Isso soa familiar pra você? A Terra é a grande mãe, é a nossa casa, mas escolhemos não olhar para toda a destruição que nos cerca, optamos por ignorar suas necessidades e seguir destruindo, em pró de nossos próprios objetivos pessoais, egóicos...quem se importa com o desmatamento, com as queimadas, com a poluição, aquecimento global,  e com todos os excessos em nossa alimentação e em nosso estilo de vida que colabora para destruir o local em que nascemos e vivemos? Ah, sim! Todos dizem que se importam, mas não mudam uma vírgula em suas rotinas. Assim como ele repetiu diversas vezes no filme o quanto a amava, mas não mudava em uma vírgula as suas ações.

E que mulher que nunca se sentiu invadida, abusada, explorada e muitas vezes, destruída pela sociedade patriarcal? Não estou querendo aqui levantar um discurso feminista, mas olhando de uma forma social e histórica, nós mulheres sabemos o que é a sensação angustiante mostrada várias vezes no filme de gritar e não ser ouvida; de tentar impor seus limites e não ser respeitada, seja pelo outro, pela sociedade ou pela religião.

Afinal, quem é Maria para os cristãos? Apenas a mãe..."apenas" a mãe...algumas vertentes do cristianismo até lembram dela de vez em quando, já outras não podem nem ouvir falar! Eu mesma já escutei a frase "ela era só a mãe do grande senhor Jesus". Só a mãe. SÓ.

A mulher que deu à vida ao "salvador", sem ela ele nem existiria, salvador aliás que foi morto pela mesma sociedade que negou o seu valor...negou o seu valor e matou o seu filho. E se reclamar, te mata também.  E essa, na minha opinião, foi a cena mais forte do filme...quase insuportável pra mim depois de toda a angústia... E o cristianismo continuou simbolicamente e efetivamente matando o feminino, a energia feminina, e as próprias mulheres, tantas queimadas durante a inquisição.

A energia feminina é doadora por natureza. Não importa o quanto a gente tire da Terra, ela continuará florescendo em seus ciclos... se tirarmos demais, muito mesmo, talvez ela seque por completo. Porém ela vai florescer e dar frutos enquanto ela puder. E assim, a "Deusa", oferece, mesmo depois de tudo isso, o seu último pedaço: O Amor, para que "Ele" possa recomeçar...se doou por inteiro. Literalmente. Até acabar. É isso que nossa sociedade faz com o princípio feminino: esgota. Usa o seu potencial natural de doação, até esgotar...

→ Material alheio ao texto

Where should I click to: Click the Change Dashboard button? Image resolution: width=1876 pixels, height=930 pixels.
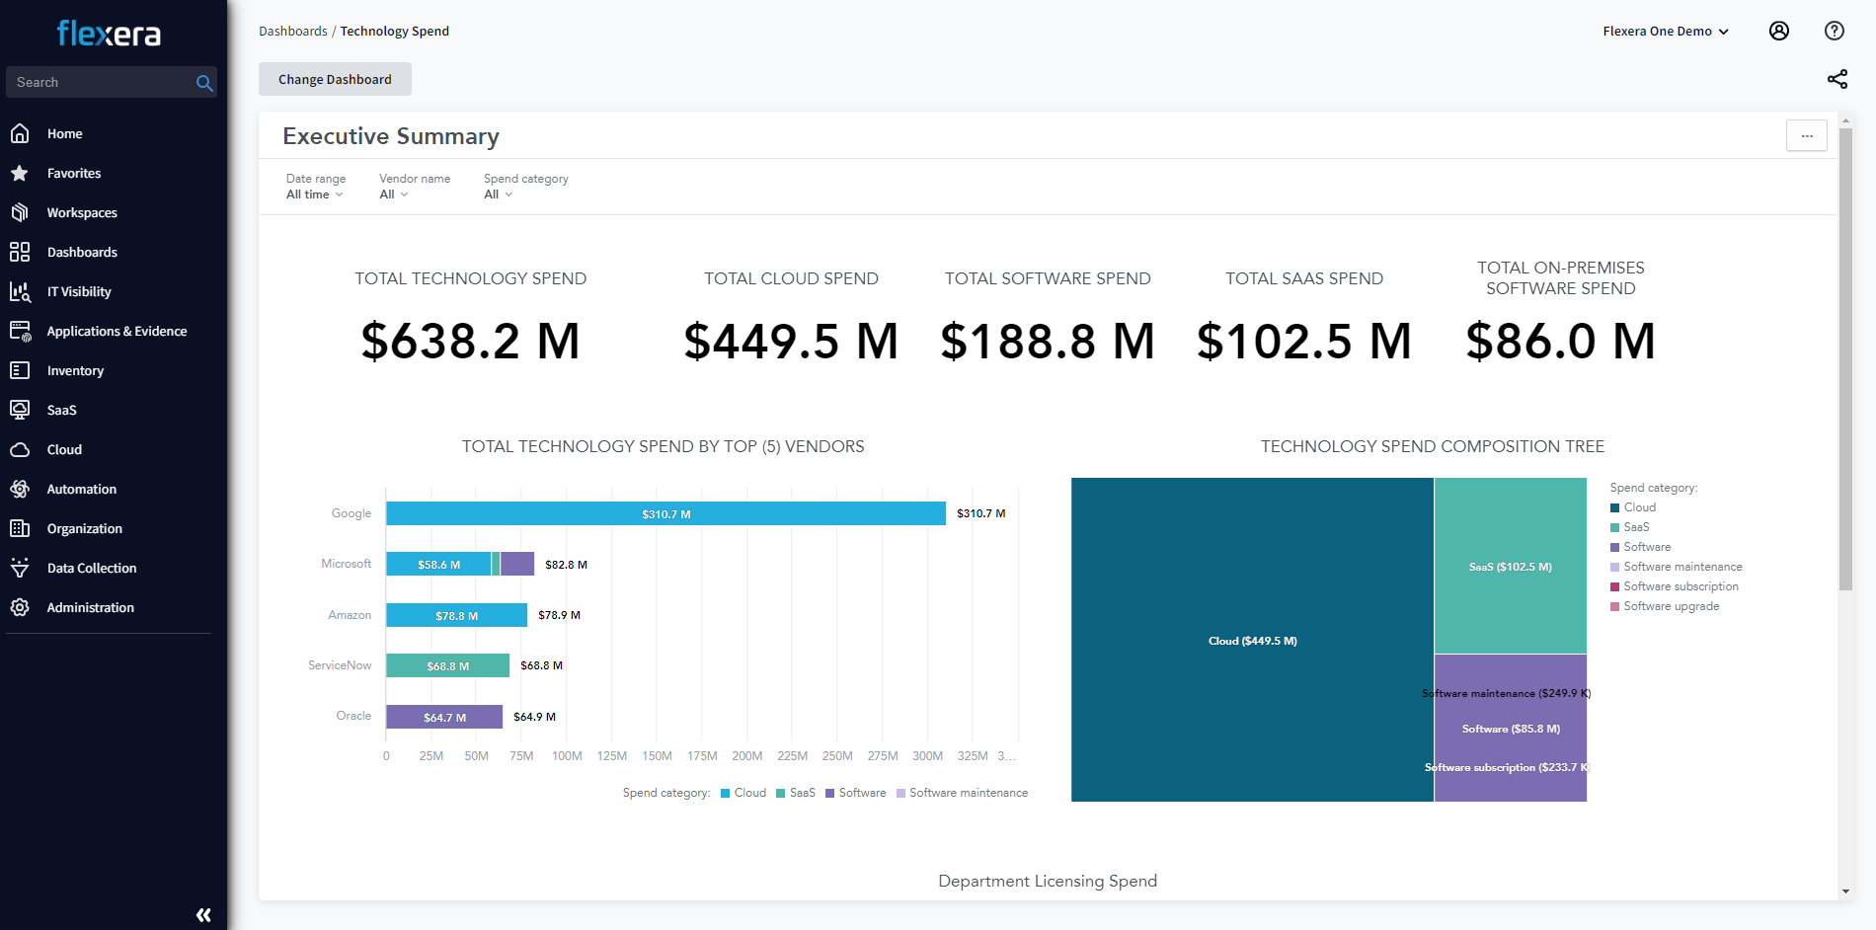(335, 79)
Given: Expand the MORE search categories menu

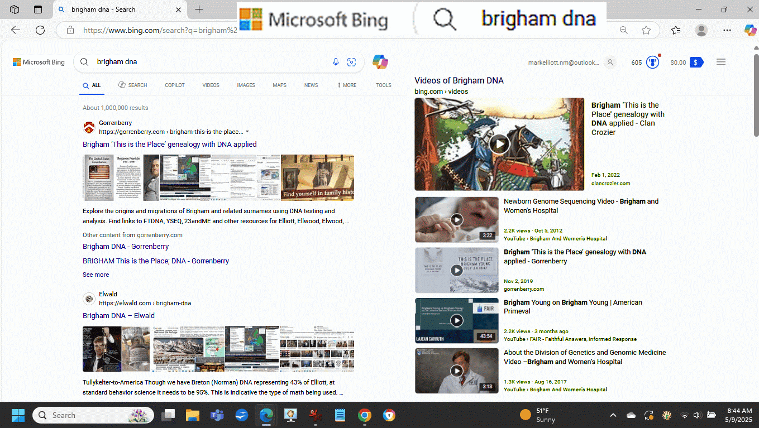Looking at the screenshot, I should [x=346, y=85].
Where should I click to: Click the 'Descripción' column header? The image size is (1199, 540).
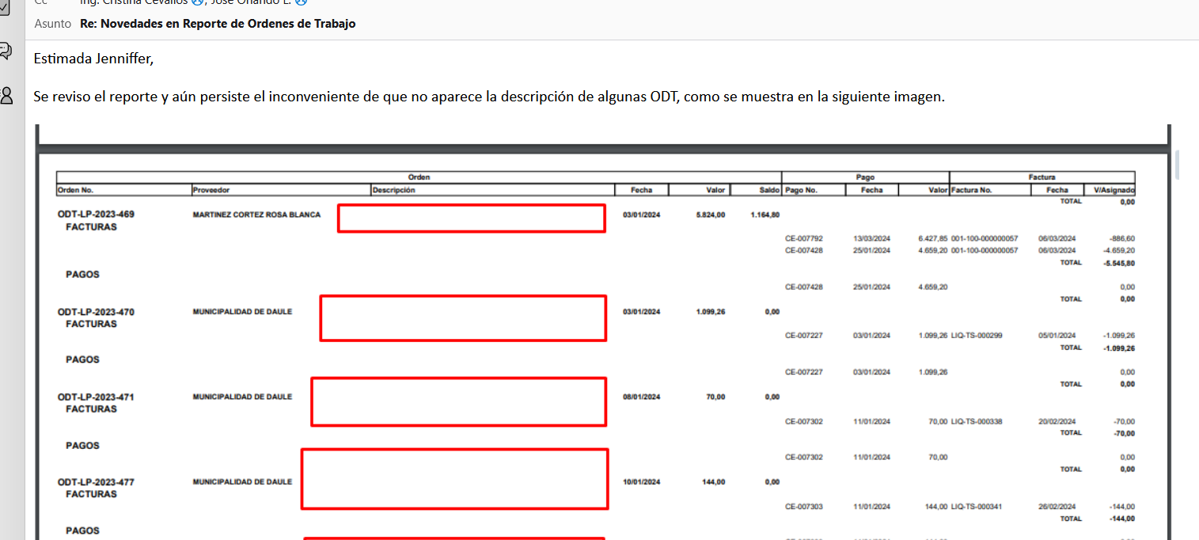[393, 190]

E assim Darren Aronofsky nos contou, de forma genial na minha opinião, o triste conto sobre como o patriarcado matou o sagrado feminino. Mas os arquétipos nunca morrem, eles estão vivos, vibrantes dentro de cada um de nós. Não importa se você se identifica como homem , como mulher ou com nenhum desses dois gêneros...O feminino existe dentro de você.  E é apenas através da energia feminina (Yin) que será possível uma integração e uma transformação nesse triste processo em que vivemos. Não é através da guerra, não é através da raiva, não é através da discriminação ou separação...como Aronofsky e sua Deusa mostraram lindamente no filme: é através do Amor que temos alguma chance de recomeçar. 

Um comentário:

  1. Genial. O filme. Genial o seu texto psicanalítico. Genial sua coragem de expor seu ponto de vista e inspirar pessoas a se tratarem. Se curarem . A Genialidade está nas pequenas e sutis mudanças das grandes visões.